▶ _Task objective_:
Pull out each line of the records below that contains the string "width".

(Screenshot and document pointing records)
^^^^^^^^

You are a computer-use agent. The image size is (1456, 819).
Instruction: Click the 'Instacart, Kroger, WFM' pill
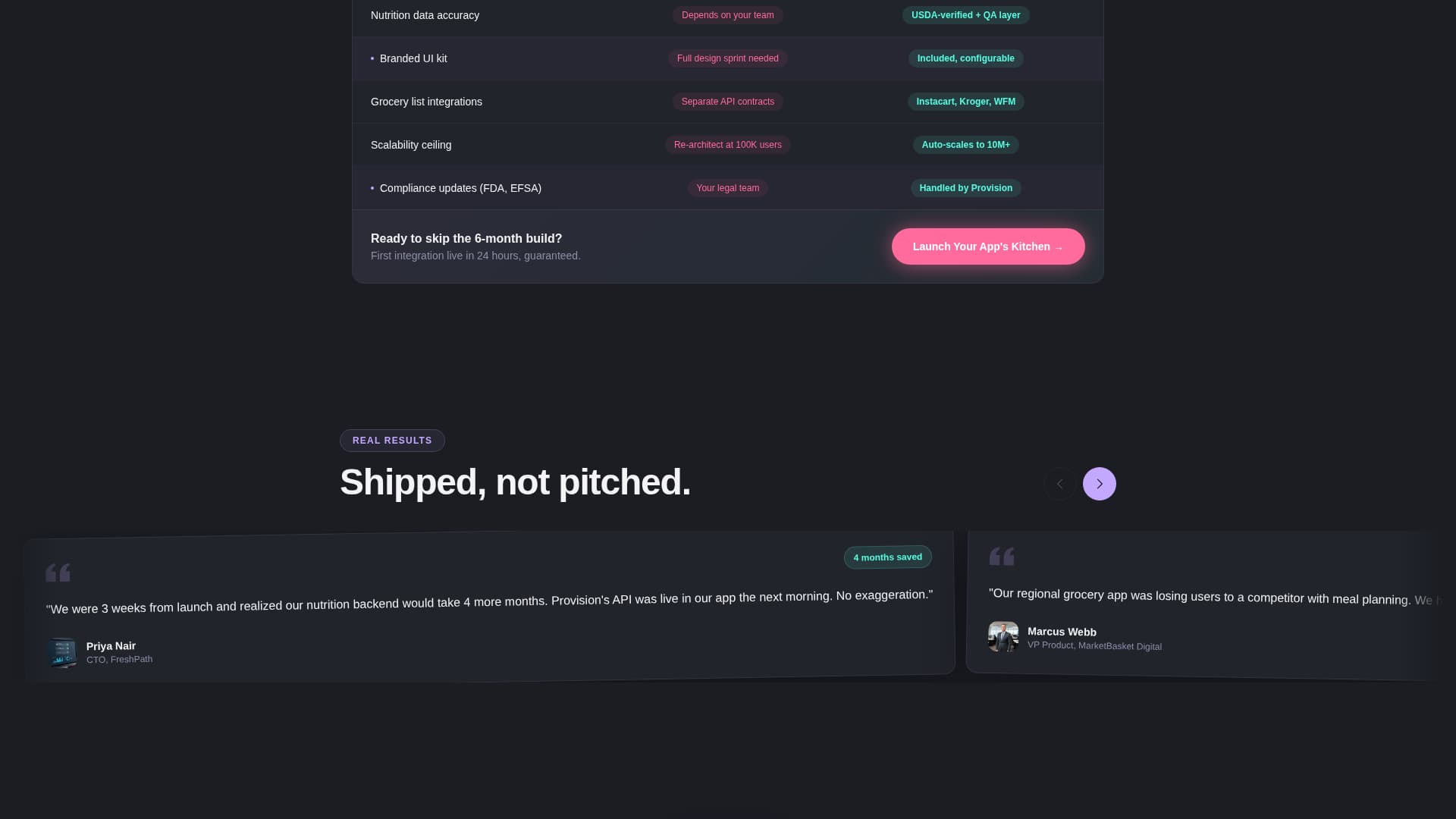click(965, 102)
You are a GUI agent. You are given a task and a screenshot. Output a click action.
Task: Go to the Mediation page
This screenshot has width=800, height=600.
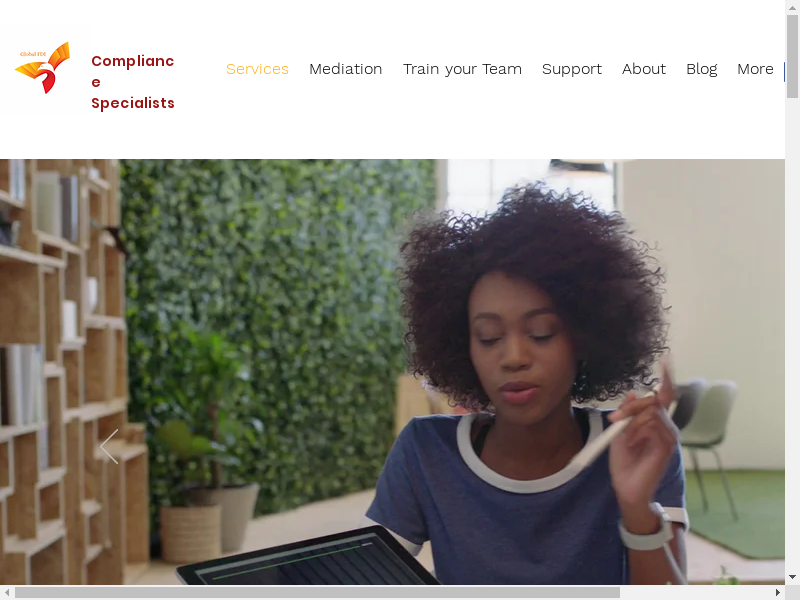click(x=345, y=69)
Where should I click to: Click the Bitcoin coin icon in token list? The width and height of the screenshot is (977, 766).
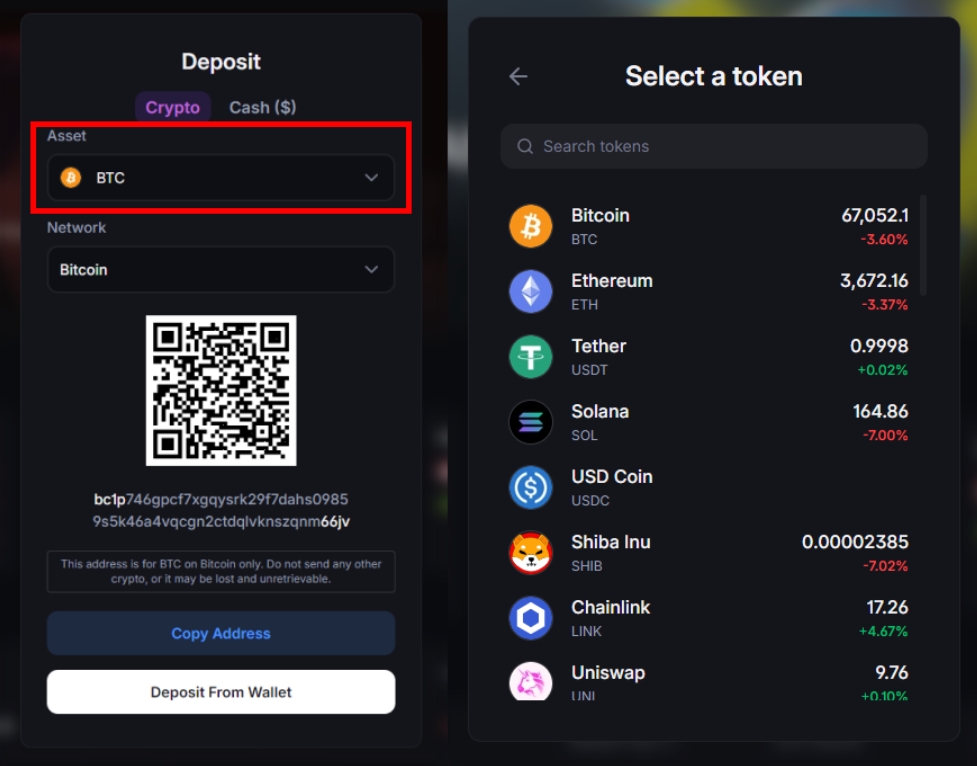pyautogui.click(x=530, y=227)
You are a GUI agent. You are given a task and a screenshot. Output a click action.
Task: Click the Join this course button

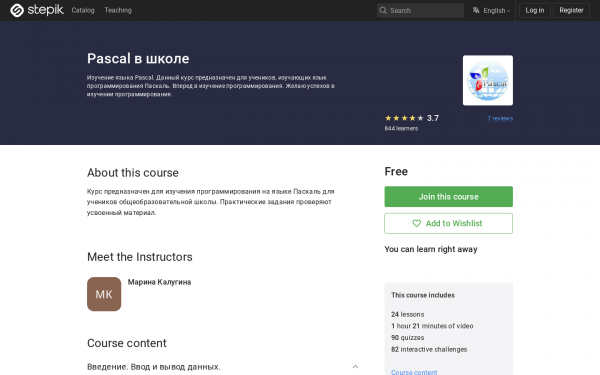tap(448, 197)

^^^^^^^^

▶ _Result of this exercise_:
This screenshot has width=800, height=600.
Where should I click to: Click the Bitcoin coin icon in token list? The width and height of the screenshot is (977, 766).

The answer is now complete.